Being realistic and not losing your track over your financial goals is very important. You will find lots of benefits which come with Systematic Investment Plan. It also allows investors to create wealth by making small investments. Thus, this quality makes it one of the favorite and useful tools of investment for the investors. When it comes to making the actual investment and maintaining it here, we end up making some mistakes which could lead to high losses. Even many people do not know how to start SIP Investment. Thus, have a look at these points through which you will get to what all has to be done and also what you shouldn’t be doing.
Here are some mistakes which you should avoid for your betterment while trying your hands in the SIP investment-
Don’t be in a hurry to start your investment with a higher corpus –
Before investing in any of the investment tools you need to make sure whether it is affordable or not. Many of them choose to invest a considerable amount without giving a second thought of the consequences and of course about their financial situation. Avoid investing all the money in one go and invest it periodically. Investing a small amount helps you to calculate your budget and also helps you in continuing the investment for a more extended period. Remember that your investment should not become a burden for you.
Ignore the misconception that SIP investment is just for small investors –
SIP investment is for those who are unable to invest through the lump sum mode. However, it is not only meant for small investors. If you can invest Rs 30,000 monthly instead of Rs 3000 monthly, you are still eligible to invest in SIPs. The compounding, rupee cost averaging, time value of money are not changed on the factor that how much money you are investing which are the fundamentals of SIP. In all the cases you get the same benefits. SIP investment is open for all the investors.
Avoid investing for a shorter period –
This is a common mistake which investors make. The investment value is decided by the period and not by the invested amount. Longer the period, higher is the value of your investment.

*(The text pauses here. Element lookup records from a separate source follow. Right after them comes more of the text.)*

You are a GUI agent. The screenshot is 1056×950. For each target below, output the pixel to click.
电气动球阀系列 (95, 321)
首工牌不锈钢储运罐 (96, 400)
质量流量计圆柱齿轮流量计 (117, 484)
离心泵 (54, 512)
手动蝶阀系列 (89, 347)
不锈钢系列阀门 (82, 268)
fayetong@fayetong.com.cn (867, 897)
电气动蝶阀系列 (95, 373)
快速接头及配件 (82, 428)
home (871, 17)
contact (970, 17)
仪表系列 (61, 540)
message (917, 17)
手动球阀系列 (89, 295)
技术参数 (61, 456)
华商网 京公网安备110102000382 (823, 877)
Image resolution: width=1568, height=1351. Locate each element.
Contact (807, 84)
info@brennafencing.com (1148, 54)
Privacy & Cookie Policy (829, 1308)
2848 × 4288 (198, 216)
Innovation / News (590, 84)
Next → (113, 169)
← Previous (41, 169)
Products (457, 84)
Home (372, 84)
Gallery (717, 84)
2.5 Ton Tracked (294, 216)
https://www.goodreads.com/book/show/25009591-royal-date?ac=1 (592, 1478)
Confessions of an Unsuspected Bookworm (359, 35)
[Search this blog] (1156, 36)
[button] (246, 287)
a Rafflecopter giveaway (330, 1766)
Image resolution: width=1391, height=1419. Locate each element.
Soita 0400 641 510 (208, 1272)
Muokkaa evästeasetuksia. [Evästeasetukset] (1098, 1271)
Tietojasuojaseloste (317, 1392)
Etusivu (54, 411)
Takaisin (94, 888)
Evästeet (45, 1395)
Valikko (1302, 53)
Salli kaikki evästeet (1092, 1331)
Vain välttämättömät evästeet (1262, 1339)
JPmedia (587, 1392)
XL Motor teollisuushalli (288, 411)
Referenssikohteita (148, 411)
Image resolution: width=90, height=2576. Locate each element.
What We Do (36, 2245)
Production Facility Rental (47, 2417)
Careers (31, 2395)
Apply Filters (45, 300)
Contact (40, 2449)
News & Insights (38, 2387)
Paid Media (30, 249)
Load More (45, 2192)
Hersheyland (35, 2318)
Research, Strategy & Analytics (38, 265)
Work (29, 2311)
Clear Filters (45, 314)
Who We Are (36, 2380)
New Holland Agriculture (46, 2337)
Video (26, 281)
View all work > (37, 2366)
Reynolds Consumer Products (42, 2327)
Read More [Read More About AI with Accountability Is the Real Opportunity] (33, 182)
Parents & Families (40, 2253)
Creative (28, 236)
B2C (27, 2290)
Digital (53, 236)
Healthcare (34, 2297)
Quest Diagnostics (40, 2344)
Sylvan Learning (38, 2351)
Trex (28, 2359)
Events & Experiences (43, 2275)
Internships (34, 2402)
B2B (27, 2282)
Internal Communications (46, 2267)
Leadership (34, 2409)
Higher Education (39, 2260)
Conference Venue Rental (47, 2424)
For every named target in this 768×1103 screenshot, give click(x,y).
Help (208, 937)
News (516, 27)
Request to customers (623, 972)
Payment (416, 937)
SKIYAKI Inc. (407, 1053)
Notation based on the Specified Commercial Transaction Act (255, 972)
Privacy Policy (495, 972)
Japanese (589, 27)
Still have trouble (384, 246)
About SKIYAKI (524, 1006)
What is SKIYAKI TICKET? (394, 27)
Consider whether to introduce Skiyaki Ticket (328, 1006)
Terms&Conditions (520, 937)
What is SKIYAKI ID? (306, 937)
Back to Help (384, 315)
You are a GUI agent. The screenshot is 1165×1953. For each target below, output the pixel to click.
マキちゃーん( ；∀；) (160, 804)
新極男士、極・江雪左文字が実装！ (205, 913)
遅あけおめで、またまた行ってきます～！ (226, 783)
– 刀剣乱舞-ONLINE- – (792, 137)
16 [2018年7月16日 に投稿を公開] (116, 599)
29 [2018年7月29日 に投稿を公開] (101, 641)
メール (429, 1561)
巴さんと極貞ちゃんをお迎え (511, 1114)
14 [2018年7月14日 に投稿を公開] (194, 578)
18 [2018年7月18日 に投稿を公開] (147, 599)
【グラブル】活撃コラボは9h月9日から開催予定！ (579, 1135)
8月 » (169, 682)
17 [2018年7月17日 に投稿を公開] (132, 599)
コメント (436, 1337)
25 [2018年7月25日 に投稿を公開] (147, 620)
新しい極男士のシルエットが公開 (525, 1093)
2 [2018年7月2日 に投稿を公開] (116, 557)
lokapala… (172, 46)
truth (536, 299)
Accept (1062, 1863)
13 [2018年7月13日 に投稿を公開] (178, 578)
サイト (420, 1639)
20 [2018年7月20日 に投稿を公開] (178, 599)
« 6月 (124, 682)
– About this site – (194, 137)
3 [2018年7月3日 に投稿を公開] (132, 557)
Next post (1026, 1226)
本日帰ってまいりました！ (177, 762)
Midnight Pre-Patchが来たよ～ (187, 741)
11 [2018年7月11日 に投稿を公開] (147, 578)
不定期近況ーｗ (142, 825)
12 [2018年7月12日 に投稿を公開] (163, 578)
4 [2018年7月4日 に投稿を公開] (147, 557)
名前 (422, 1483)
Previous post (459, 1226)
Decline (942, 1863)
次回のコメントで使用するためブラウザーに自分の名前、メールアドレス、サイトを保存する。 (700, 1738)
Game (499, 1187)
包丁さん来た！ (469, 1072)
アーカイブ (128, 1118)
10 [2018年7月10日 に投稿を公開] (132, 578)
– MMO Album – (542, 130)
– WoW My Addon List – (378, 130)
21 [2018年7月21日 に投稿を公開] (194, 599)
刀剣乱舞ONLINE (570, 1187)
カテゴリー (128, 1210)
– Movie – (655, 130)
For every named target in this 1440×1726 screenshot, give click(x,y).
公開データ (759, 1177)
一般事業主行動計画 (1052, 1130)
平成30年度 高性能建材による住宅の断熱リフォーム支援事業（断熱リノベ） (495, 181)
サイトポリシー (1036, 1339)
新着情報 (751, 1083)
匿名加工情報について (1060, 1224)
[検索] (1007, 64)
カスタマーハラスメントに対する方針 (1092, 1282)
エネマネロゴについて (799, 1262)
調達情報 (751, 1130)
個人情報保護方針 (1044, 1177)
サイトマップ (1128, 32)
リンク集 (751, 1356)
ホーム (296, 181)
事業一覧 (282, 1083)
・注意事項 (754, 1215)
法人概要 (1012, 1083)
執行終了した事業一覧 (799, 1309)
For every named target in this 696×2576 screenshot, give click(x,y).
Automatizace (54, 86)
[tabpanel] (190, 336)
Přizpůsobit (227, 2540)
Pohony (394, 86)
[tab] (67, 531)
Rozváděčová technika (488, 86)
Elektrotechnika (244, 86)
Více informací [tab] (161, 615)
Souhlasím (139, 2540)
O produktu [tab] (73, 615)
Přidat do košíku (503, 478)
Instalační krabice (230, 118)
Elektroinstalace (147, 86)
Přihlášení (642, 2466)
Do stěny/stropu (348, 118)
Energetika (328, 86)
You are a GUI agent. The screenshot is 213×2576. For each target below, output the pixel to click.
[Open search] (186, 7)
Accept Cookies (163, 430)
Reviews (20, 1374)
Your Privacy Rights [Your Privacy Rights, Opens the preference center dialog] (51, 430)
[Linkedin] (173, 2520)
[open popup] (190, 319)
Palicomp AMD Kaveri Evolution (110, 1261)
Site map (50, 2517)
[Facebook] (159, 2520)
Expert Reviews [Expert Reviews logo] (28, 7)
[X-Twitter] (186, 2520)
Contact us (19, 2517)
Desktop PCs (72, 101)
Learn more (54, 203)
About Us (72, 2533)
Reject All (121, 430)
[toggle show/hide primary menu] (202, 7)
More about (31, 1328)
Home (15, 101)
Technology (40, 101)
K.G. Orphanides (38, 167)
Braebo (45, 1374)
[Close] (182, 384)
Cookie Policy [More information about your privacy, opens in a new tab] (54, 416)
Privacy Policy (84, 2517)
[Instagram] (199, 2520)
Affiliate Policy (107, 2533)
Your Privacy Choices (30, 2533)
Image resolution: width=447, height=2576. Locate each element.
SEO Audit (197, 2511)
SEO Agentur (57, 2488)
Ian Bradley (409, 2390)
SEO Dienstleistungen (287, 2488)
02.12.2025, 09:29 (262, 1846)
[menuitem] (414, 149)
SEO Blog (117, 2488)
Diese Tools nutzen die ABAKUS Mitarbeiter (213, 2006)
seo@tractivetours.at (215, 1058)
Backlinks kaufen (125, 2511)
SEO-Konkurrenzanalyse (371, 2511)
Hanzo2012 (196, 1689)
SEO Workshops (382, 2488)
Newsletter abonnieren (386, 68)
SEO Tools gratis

Avoid redeeming the investment in falling markets –
Many people decide to invest their money when there is a rise in markets and redeem the same in the falling market. This is considered a big mistake which an investor needs to avoid. Instead, stay invested either redeem in the rising markets or invest at the time of falling markets. They should take it in a good way and keep continuing to invest when the market is down because when the market is low, they will get the higher number of units as NAV is also low.
SIP is an excellent way to invest in mutual funds as it is convenient, safe, and had fantastic returns. However, people do commit such mistakes and spoil the chances of higher returns. Hence, try avoiding these mistakes to inculcate higher returns.